Ses concerts, aux chorégraphies et à la mise en scène soignées, reflètent l’admiration que la chanteuse porte à la chorégraphe Pina Bausch. Le répertoire de RoBERT est composé de ballades ésotériques, presque lyriques, souvent interprétées en mode soprano, et de chansons pop-baroques, aux mélodies irrésistibles et aux paroles pleines d’ironie et d’humour noir, cette fois chantées dans un registre vocal plus grave. L’artiste funambule s’aventure dans des acrobaties vocales qui lui sont uniques. Les textes qu’elle écrit lui sont très personnels : ils reflètent, avec ce qu’il faut de pudeur et de poésie, ses peurs, ses obsessions, mais aussi ses amusements et parfois même son redoutable humour.
Musicalement, RoBERT aime marier la modernité de sons électroniques et le classicisme d’instruments acoustiques comme le violon, la harpe ou le clavecin.
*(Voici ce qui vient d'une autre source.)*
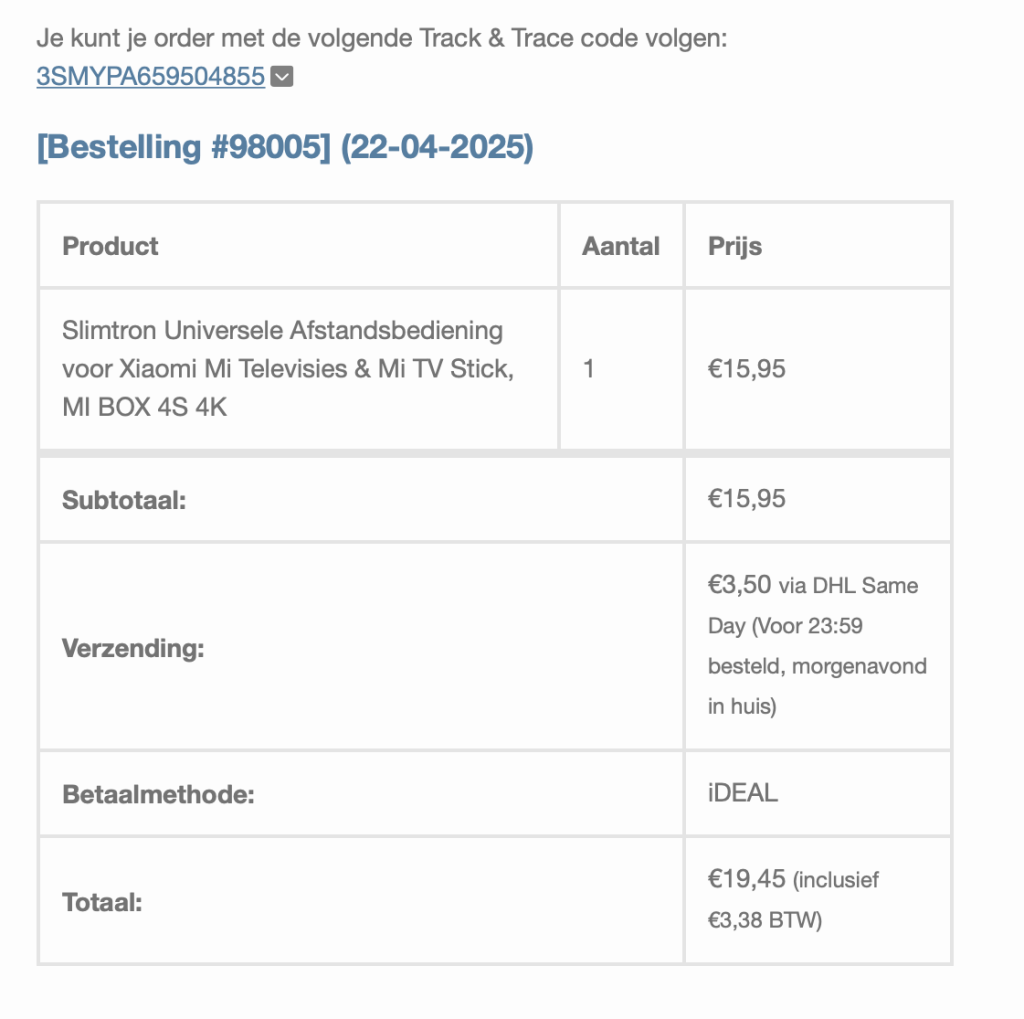
Task: Select the Prijs column header
Action: point(735,247)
Si la chanteuse s’exprime avec une certaine poésie éthérée, RoBERT ne cultive aucun mystère « marketé ». Comme naguère pour Barbara, quiconque l’imaginerait vivant comme une ermite en deuil perpétuel serait fort surpris de sa dimension terrienne, de ses enthousiasmes et de ses rires francs. RoBERT est à l’exact, et particulièrement improbable, croisement entre la féérie de Tolkien et l’ironie ravageuse d’Albert Dupontel.
Par ailleurs, elle vit son métier, son être devrait-on plutôt dire, de façon bohême et artisanale, dans le sens le plus noble. Il faut l’avoir vu chiner les roses sur pied qui lui serviront de décor scénique ou encore s’enthousiasmer de sa tenue de scène, réalisée par un certain Mister Crochet rencontré via Internet.
Les admirateurs de RoBERT ne se trompent pas sur l’authenticité de la chanteuse. Certains d’entre eux sont devenus, le temps d’une tournée, des émissaires investis de la mission de faire découvrir leur muse à un nouveau public. Ainsi, à chaque nouveau concert, le secret du rendez-vous se répand de bouche-à-oreille, le charme opère, et de nouveaux aficionados prennent plaisir à découvrir, comme un trésor caché dont on ne révèlerait l’emplacement qu’aux plus méritants, l’œuvre de l’inconnue la plus célèbre de la chanson.